She could hear the pound of boots on the hard, wet ground and the clang of metal, guns hitting against strings of bullets, buckles knocking against grenades strapped to belts. She held her hand over Adolphe’s tiny mouth and locked her own breath in her lungs. In the thin fragile light of morning, she couldn’t make out if they were the government troops or the CNDP; it didn’t matter anyway, they were all dangerous. She just wanted to be left alone. Once they passed, she tied the baby tightly to her back and she slipped across the road. The lines of refugees threaded westward, but she was making her way to the border to the east. She’d seen too much. It was time to leave the DRC.
“What the hell do you think? Get in there and get in there fast. It’s going to be a fucking free for all. You get as much coltan as you can!” Jack Miller slammed down the phone just as he heard the knock at the door. “Come in.”
He smiled as the Rwandan entered; a cat’s smile revealing little of the thoughts behind, or so he believed. He offered the tall black man a seat and poured whiskey into two glasses, handing one to the General. “So General Bienvenu, how is the situation in Goma?”
“By month end we should have the whole area evacuated. We’ve kept some of the men for labourers.” The General took a drink from the glass offered. It stung his throat and left a bitter taste in his mouth. The cheap stuff. This American had no respect. He was a fool anyway. He supplied the guns for the army to get the ‘new black gold’, the dull black metal used to power the technological world. The money built their mansions and powered their cars, but only a small fraction reached their pockets; they mistakenly thought otherwise. The American, so condescending, so sure of himself and his position. The General smiled too.
“A lot of media frenzy lately, that could be dangerous,” Miller said with a scowl to emphasise his annoyance. He knew subtlety was lost on an African.
“Not much we can do. Nkunda has the people riled up. Our soldiers are just trying to get control. You can imagine their frustration. It’s understood. Besides the journalists are making it political as usual. All about tribalism, Hutu militias. Let them continue making their stories. It keeps the light off of us.” The General brushed his hand through the air to indicate the nonsense of Miller’s concerns. “It will all settle down and we’ll be back to normal. There are too many people with too much money tied up in the Eastern DRC. They won’t let the nonsense last much longer. Kabila must save face. He’ll just sweep it under the mat and turn his head as usual.”
“I hope so, General.”
The General set the empty glass on the desk and stood to his 6’3” height. Miller felt a moment of fear. He was, in the end, sitting at a desk in an office in a country at war. A dead foreigner would be understood and not investigated. He was not stupid enough to think the Africans were not aware of the amount of money involved. The General moved suddenly and Miller stepped back holding his breath. He looked down and saw the outstretched hand and exhaled. “Yes… of course..” He hesitated. “So do you think next week the coltan will be coming through again?”
“No later than Friday,” the General assured him.
He watched the big man leave, and then he pulled a small bottle of bleach from his desk and went to the sink in the corner carrying the glass the General had used. He rinsed it and wiped it clean with the bleach. Then he placed it back with the cheap whiskey in his desk drawer.

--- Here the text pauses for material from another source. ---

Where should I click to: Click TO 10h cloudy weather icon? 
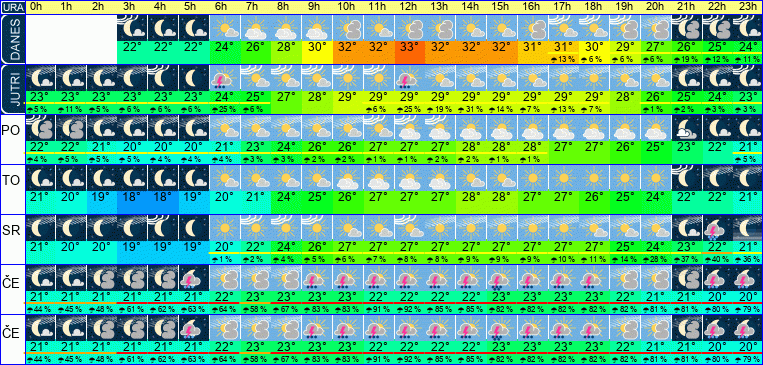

She watched for an opening. For two days, she sat in the mountains waiting for the chance to slip through the border. She knew the trucks they used to take the black stone out of the country. She knew, too, that no border guard took a second look at the trucks. They got the money to make sure they wouldn’t. She needed to get in one of those trucks. On the third day she got her chance.
The drivers also knew the value of their cargo and often stopped a few kilometres before the DRC/Rwandan border to sell coltan to people who came out from the forest. She waited there without food, licking dew from the leaves for water. On the third day, a careless driver left the back door unlatched when he went to urinate, and she slipped in closing the door behind herself and the baby. She would be free of guns and violence and death and evil. She sat on the stones, the black rocks that kept the cellphones working and the computers operating and ensured that the people she left behind would die brutal deaths until all of it could be torn from the ground.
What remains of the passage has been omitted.